January Justice by Athol Dickson, reviewed at Semicolon. Mr. Dickson, one of my favorite Christian authors, enters the genre of detective thriller with a complicated hero in a sticky situation. And there’s no explicit sex, bad language or nastily described violence.

Purple Hibiscus by Chimamanda Ngozi Adichie, reviewed at Semicolon. This novel from a Nigerian/American author is classified as young adult fiction in my library, probably because the narrator is fifteen years old, but I think it will resonate with adults of all ages, and with readers around the world because the themes–abusive relationships, religious legalism, freedom, and the source of joy–are all universal themes.

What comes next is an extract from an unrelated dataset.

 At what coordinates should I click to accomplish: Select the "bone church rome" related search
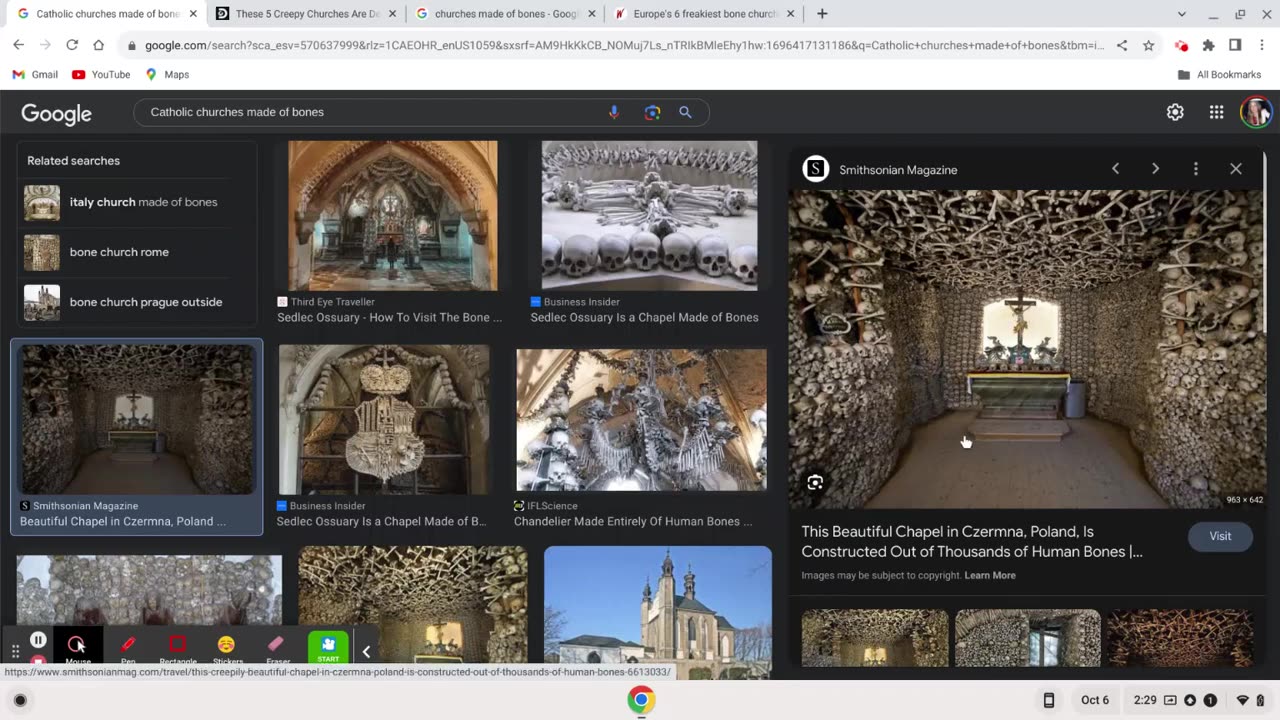119,252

The Sweetness at the Bottom of the Pie by Alan Bradley, reviewed at Semicolon. Sweet and sassy, and the author is over seventy years old? Congratulations, Mr. Bradley!

I Do Not Come to You by Chance by Adaobi Tricia Nwaubani, reviewed at Semicolon. Set in Nigeria for my West Africa reading challenge.

A Light Shining by Glynn Young, reviewed at Semicolon. Sequel to Dancing Priest, the story of Michael Kent, Olympic cyclist, Anglican priest, and orphan with a mysterious past.

Ready Player One by Ernest Cline. A post on the Futuristic Computer Techie Fiction of Cory Doctorow and Mr. Cline.

Preview of 2013 Book Lists #2

SATURDAY December 28th, will be a special edition of the Saturday Review of Books especially for booklists. You can link to a list of your favorite books read in 2013, a list of all the books you read in 2013, a list of the books you plan to read in 2014, or any other end of the year or beginning of the year list of books. Whatever your list, it’s time for book lists. So come back on Saturday the 28th to link to yours, especially if I missed it and it’s not already here.

However, I’ve spent the past couple of weeks gathering up all the lists I could find and linking to them here (Preview of 2013 Book Lists #1). I’ll be posting off and on between now and the 28th a selection of end-of-the-year lists with my own comments. I’m also trying my hand at (unsolicited) book advisory by suggesting some possibilities for 2014 reading for each blogger whose list I link. I did this last year, and I don’t really know if anyone paid attention or not. If you did read a book I suggested for you last year, please leave a comment, either negative or positive, so that I’ll know how well I did. I do know that I enjoy exercising my book-recommending brain.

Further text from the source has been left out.